[law, culture]

Imagine going through the utter Hell of having your child die — and then you’re blamed for it and even prosecuted for first degree murder?

We won’t know why the jury did what it did unless jurors speak out.  But an article by law professor Sherry F. Colb suggests that in this sort of case, which is not a “whodunit” but about whether what was done was a crime at all (i.e, whether the death was a murder or accident),  jurors sometimes might prefer the happy (happier) ending.   Jurors  lean toward preferring that no crime happened at all.  Concluding that a mother didn’t kill her child is easier to stomach than the horrific idea that a mother killed her own child, a violation of all sorts of “laws of nature.”

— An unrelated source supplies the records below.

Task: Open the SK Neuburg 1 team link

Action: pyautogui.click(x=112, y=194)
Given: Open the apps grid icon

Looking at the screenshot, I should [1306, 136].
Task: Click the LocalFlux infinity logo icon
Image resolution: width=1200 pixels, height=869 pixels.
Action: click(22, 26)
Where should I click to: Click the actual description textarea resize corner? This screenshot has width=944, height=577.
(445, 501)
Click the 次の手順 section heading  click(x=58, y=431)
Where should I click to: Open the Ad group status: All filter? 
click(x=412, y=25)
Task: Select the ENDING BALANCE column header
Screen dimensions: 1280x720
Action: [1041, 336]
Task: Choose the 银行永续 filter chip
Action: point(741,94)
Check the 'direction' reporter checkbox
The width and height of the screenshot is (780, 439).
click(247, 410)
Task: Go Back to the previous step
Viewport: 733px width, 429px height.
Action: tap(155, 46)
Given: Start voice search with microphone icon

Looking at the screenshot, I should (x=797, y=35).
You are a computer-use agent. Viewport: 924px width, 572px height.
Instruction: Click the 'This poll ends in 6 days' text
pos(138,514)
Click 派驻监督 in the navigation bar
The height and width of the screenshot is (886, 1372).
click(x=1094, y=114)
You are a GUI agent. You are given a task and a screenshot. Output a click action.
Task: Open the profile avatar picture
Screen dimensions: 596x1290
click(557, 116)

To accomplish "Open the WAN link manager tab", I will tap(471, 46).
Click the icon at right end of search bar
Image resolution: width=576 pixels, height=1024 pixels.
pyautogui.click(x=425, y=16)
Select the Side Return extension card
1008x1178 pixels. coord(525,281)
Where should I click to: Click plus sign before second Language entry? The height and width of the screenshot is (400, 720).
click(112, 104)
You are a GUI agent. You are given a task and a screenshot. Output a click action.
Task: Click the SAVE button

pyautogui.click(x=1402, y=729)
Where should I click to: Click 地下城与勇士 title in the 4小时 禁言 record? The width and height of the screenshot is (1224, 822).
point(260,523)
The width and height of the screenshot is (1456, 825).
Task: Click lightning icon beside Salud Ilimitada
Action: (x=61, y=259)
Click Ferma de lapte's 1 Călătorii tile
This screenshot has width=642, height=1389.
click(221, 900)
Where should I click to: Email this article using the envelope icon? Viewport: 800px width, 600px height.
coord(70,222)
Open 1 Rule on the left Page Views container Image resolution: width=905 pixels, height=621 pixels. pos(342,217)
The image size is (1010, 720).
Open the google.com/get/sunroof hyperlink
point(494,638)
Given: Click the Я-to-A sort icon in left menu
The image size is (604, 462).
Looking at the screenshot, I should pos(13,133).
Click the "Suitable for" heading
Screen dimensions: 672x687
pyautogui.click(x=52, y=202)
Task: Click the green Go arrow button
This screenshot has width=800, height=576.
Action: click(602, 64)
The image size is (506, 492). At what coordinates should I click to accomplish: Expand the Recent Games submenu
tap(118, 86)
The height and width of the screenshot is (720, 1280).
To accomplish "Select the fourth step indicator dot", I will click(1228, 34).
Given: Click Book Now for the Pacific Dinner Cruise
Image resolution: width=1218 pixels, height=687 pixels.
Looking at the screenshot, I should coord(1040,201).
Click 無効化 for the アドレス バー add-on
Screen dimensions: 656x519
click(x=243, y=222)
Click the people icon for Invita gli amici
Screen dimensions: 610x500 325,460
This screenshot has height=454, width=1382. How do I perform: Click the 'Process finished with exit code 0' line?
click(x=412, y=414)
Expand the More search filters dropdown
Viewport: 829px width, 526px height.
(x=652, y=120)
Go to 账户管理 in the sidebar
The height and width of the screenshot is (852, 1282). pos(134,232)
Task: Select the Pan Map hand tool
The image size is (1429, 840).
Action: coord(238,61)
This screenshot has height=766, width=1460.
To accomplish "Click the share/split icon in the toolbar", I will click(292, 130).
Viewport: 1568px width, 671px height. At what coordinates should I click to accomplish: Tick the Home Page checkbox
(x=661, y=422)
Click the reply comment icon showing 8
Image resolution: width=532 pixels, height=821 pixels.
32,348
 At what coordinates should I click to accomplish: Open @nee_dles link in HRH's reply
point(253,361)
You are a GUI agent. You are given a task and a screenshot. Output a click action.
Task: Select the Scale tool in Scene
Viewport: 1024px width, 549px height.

Acquittal is even more likely in a case built on circumstantial evidence, such as this one.  Juries generally undervalue circumstantial evidence, according to studies discussed by law professor Kevin Jon Heller in his article,  “The Cognitive Psychology of Circumstantial Evidence,” 105 Mich. L. Rev. 241 (2006).   Roughly, there’s a big difference between a witness telling a jury a story (direct evidence) and the jurors’ having to buy a story pieced together from circumstantial evidence.

Perhaps the prosecution should have considered these things – the sort of thing we address in the growing movement, Applied Legal Storytelling – and realized that they had a very shaky case?